**** 入力データ

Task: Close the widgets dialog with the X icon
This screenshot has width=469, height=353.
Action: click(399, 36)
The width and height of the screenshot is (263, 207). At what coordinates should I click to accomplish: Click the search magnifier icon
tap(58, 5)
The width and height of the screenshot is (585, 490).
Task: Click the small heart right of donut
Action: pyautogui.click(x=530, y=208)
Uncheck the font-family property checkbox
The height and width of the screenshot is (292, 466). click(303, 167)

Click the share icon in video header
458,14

********
**** 入力データ

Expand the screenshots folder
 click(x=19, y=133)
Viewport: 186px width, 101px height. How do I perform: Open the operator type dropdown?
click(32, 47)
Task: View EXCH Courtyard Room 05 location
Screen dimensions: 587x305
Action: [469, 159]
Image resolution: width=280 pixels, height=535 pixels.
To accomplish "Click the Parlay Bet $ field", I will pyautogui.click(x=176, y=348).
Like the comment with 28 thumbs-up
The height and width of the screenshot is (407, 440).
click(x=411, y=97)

********

## 課題
項目のうち、「Image resolution: width=280」を含む行から「click(x=411, y=97)」を含む行までを、そのまま書き写してください。

## 解答例
Image resolution: width=280 pixels, height=535 pixels.
To accomplish "Click the Parlay Bet $ field", I will pyautogui.click(x=176, y=348).
Like the comment with 28 thumbs-up
The height and width of the screenshot is (407, 440).
click(x=411, y=97)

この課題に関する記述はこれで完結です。